▸ **Requirement**: Return every line from the rows below that contains the string "Select". Case counts.

# START OF Information provided

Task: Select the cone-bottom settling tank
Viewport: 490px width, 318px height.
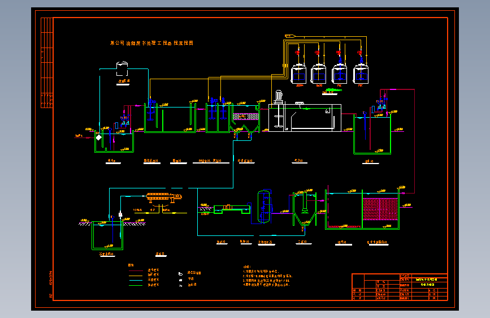Action: tap(305, 209)
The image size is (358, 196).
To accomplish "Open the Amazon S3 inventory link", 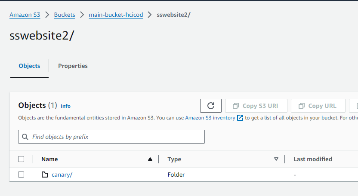I will pyautogui.click(x=210, y=118).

# END OF Information provided

▸ **Output of the exercise**:
Task: Select the cone-bottom settling tank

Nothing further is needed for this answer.